The data presented are from the Nutritional Influences on Arsenic Toxicity (NIAT) study, an ongoing study on nutritional influences on arsenic metabolism. The NIAT study works in collaboration with a larger multidisciplinary program by health, earth, and social scientists from Columbia University and Bangladesh (the Columbia University Superfund Basic Research Program), the National Institute of Preventive and Social Medicine, and Dhaka University. The centerpiece of the public health research is a prospective cohort study, Health Effects of Arsenic Longitudinal Study (HEALS), of 12,000 adults exposed to a wide range of water As concentrations, from which the current sample is derived.

Study region.

Bangladesh is a nation of roughly 124 million people inhabiting an area of 145,000 km2. It is divided into 64 districts, each of which is divided into 10–50 administrative units or Thanas. The study site is in Araihazar, one of 464 Thanas in Bangladesh, and is a 25-km2 region approximately 30 km east of Dhaka. The study site was chosen because a) it is known to have a wide range of As concentrations in the drinking water, permitting dose–response analyses and b) it is within a reasonable commuting distance from Dhaka. Socioeconomic data indicate that this region is not particularly poor by Bangladeshi standards.

— Provided information —
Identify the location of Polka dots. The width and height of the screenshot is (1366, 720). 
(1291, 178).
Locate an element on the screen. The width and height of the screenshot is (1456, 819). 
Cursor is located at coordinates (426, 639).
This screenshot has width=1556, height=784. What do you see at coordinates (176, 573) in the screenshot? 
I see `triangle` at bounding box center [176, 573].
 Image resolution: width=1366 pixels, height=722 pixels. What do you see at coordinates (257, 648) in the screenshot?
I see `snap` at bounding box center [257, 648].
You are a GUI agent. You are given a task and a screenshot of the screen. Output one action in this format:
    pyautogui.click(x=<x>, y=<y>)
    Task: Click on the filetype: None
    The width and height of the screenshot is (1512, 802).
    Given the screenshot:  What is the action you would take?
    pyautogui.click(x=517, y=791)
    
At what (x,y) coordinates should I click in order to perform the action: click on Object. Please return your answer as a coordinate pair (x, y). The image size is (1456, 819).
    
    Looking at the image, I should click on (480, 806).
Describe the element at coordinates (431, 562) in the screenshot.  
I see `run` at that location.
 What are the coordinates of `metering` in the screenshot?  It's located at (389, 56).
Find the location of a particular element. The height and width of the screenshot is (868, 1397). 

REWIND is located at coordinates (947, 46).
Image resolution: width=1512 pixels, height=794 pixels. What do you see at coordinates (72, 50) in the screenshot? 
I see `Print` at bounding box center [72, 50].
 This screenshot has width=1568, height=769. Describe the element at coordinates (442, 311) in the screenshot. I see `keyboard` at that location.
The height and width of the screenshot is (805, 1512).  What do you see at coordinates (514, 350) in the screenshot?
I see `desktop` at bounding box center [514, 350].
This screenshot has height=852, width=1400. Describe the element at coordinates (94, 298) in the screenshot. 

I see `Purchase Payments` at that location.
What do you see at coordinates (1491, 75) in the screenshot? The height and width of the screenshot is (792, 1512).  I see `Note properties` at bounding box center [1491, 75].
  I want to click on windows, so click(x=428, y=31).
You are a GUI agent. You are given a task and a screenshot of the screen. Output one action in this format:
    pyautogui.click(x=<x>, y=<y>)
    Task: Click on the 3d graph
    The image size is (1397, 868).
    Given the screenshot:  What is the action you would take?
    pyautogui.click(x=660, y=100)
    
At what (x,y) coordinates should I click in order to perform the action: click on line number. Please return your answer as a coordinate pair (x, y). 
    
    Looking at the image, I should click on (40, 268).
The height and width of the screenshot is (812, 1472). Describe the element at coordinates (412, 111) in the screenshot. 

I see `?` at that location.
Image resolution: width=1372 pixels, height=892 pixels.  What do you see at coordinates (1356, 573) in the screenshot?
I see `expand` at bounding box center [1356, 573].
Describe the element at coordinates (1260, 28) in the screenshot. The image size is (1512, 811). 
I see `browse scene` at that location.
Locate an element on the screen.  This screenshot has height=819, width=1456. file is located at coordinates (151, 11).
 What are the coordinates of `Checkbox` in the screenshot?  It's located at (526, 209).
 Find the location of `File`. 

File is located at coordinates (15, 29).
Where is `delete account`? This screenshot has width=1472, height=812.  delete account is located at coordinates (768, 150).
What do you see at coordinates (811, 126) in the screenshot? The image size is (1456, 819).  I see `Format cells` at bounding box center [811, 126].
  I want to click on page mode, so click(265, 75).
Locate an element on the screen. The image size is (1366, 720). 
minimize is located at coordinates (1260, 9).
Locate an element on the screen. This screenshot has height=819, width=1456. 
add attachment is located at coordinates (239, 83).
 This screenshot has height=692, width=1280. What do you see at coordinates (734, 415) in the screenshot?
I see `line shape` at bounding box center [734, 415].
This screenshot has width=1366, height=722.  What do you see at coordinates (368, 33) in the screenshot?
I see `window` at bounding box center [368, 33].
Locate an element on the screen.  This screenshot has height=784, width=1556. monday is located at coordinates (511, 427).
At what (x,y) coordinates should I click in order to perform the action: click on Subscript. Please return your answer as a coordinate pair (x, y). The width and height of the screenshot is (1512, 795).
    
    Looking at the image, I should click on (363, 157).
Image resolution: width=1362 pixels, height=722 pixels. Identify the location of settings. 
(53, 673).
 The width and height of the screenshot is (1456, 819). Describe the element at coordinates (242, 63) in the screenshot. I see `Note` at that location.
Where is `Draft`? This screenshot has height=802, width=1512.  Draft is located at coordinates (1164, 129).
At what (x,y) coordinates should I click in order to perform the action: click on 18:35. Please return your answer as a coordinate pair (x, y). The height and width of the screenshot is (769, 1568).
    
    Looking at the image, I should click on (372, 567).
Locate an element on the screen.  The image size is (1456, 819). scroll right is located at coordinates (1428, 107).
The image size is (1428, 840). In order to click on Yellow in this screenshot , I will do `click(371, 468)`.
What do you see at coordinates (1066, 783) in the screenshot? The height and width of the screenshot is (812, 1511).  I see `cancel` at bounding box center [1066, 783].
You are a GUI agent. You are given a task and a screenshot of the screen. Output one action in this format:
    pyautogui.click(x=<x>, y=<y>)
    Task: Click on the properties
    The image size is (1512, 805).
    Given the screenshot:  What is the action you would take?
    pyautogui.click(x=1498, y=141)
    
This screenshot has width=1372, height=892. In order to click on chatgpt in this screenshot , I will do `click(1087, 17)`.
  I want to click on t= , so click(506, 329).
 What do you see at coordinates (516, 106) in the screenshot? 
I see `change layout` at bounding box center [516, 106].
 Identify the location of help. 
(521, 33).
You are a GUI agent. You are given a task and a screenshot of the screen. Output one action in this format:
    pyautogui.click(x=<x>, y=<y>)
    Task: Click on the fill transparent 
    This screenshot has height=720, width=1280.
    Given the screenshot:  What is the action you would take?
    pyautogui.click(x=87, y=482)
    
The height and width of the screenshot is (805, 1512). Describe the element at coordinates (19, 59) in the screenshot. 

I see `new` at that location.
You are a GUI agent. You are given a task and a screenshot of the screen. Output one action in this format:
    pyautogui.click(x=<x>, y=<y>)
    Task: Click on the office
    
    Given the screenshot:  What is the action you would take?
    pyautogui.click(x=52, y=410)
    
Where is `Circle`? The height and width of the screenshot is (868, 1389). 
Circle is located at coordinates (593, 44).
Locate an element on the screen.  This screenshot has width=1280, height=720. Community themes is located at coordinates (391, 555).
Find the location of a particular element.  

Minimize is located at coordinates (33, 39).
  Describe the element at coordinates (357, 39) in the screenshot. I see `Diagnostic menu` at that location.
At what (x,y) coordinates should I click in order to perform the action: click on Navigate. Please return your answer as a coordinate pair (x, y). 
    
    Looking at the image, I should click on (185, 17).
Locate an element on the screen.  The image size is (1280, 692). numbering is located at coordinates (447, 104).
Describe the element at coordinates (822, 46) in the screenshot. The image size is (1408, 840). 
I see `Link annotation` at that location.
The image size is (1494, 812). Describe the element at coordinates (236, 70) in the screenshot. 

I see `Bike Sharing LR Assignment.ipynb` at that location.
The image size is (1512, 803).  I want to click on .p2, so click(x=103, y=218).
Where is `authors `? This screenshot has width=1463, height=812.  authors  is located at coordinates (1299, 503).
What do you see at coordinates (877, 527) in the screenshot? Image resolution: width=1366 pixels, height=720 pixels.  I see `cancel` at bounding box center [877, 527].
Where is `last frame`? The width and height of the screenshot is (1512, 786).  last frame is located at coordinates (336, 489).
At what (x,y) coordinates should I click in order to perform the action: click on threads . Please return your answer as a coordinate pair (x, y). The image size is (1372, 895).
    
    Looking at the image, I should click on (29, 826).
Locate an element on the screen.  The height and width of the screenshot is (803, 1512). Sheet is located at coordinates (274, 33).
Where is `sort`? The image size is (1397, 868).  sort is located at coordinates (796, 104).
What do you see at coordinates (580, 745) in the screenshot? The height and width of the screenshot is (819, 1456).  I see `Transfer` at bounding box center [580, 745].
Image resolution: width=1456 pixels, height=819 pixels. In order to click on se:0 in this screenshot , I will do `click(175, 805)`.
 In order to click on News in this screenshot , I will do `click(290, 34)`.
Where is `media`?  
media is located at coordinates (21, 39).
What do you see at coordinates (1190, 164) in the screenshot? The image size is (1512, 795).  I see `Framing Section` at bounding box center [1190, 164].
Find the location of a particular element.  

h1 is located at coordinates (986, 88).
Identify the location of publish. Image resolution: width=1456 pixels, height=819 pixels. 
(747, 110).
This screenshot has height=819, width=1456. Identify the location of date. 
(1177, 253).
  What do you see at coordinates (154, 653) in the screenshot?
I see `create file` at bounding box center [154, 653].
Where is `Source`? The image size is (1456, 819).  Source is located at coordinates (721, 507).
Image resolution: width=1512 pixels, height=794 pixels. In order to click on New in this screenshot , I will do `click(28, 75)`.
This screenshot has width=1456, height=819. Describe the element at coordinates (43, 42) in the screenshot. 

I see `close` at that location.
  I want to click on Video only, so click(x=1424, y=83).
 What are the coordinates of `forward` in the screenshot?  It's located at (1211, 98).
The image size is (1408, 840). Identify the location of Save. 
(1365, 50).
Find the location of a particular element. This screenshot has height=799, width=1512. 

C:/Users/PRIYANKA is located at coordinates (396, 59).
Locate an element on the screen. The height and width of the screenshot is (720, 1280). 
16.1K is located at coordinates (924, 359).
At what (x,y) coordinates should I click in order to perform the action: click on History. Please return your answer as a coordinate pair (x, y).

— Work order A —
Please answer these questions using the arsenic study text, one answer per line:
(i) How many adults are in the HEALS cohort?
(ii) How far from Dhaka is the study site, and in which direction?
(iii) Into how many districts is Bangladesh divided?
— Work order B —
For each statement, decide whether it agrees with the arsenic study text. Answer yes or no and quote the words that decide it.
(i) The study site covers 25 km2.
(ii) The study region is described as particularly poor by Bangladeshi standards.
(iii) Bangladesh has roughly 124 million people.
— Work order C —
Extract the portion of the arsenic study text from "The data presented" to "sample is derived.", word for word.

— Answer section A —
(i) 12,000
(ii) Approximately 30 km east
(iii) 64

— Answer section B —
(i) Yes: "is a 25-km2 region"
(ii) No: "this region is not particularly poor by Bangladeshi standards"
(iii) Yes: "roughly 124 million people"

— Answer section C —
The data presented are from the Nutritional Influences on Arsenic Toxicity (NIAT) study, an ongoing study on nutritional influences on arsenic metabolism. The NIAT study works in collaboration with a larger multidisciplinary program by health, earth, and social scientists from Columbia University and Bangladesh (the Columbia University Superfund Basic Research Program), the National Institute of Preventive and Social Medicine, and Dhaka University. The centerpiece of the public health research is a prospective cohort study, Health Effects of Arsenic Longitudinal Study (HEALS), of 12,000 adults exposed to a wide range of water As concentrations, from which the current sample is derived.